En el Estado de providencia, ésta ha engullido y desvalorizado la majestuosidad del Estado. Innumerables concesiones han destrozado este estigma. En el triunfo de la generación “me lo merezco”, gana, como está sucediendo, el que es más voraz, el que tiene menos problemas por ser vejado y el que lucha por su sueño imposible de ser mutilado. Es el rechazo de la deuda sobre una negación del deber.

Frente a esta situación risible en que se encuentra España, sólo hay una solución: la severa. La victimización no es más que una forma infantil de hacer un drama de algo. Ésta ha dado casos históricos de desgracia absoluta, como la imposibilidad de acuerdo entre el Estado hebreo y los palestinos hasta 1993, porque ambos se consideraban titulares de la expoliación máxima.

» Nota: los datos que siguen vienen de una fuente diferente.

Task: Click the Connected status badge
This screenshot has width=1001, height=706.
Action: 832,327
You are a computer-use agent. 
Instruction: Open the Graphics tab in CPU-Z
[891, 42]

Todo ello evidencia que no hay más que un medio de progresar, y éste es profundizar incansablemente en los grandes valores de la democracia, de la razón, de la educación, de la responsabilidad y de la prudencia.

A nuestro país le toca demostrar que su sistema, la democracia, con sus armas clásicas -el debate y la argumentación-, refuerza la capacidad del hombre de no doblegarse jamás ante un hecho consumado, de no sucumbir al fatalismo de negligencias particulares. El único peligro estriba en aportar soluciones antiguas a situaciones nuevas. No vale la desesperación ni tampoco la beatitud, pero sí demostrar firmeza en lo sagrado. Si los aspirantes a sujetos de la historia que pretenden gobernarnos no son capaces de aceptar todas estas normas para dirigir, está claro que no están a la altura. Es una violencia ciega que ya no es sostenible. Nosotros somos los maltratados y los que aguantamos sus cruzadas personales. El llanto de los réprobos, como diría Bruckner, es ya una auténtica cacofonía.

¿Cómo rehusar esta reversibilidad satánica? De forma tajante, saliendo de la condición de víctima, asumiendo las responsabilidades que la libertad implica, sometiéndose a imposiciones morales y jurídicas válidas para todos. Nos equivocamos esperando demasiado. A los aspirantes a gobernarnos apenas les queda un resquicio de ambición para persistir y no consumirse por inanición. He aquí la esencia del problema.

Les deseo a todos ustedes un fructífero y concienzudo inicio de curso, y no olviden aplicar la tesis sobre la tentación de la inocencia del francés antes citado.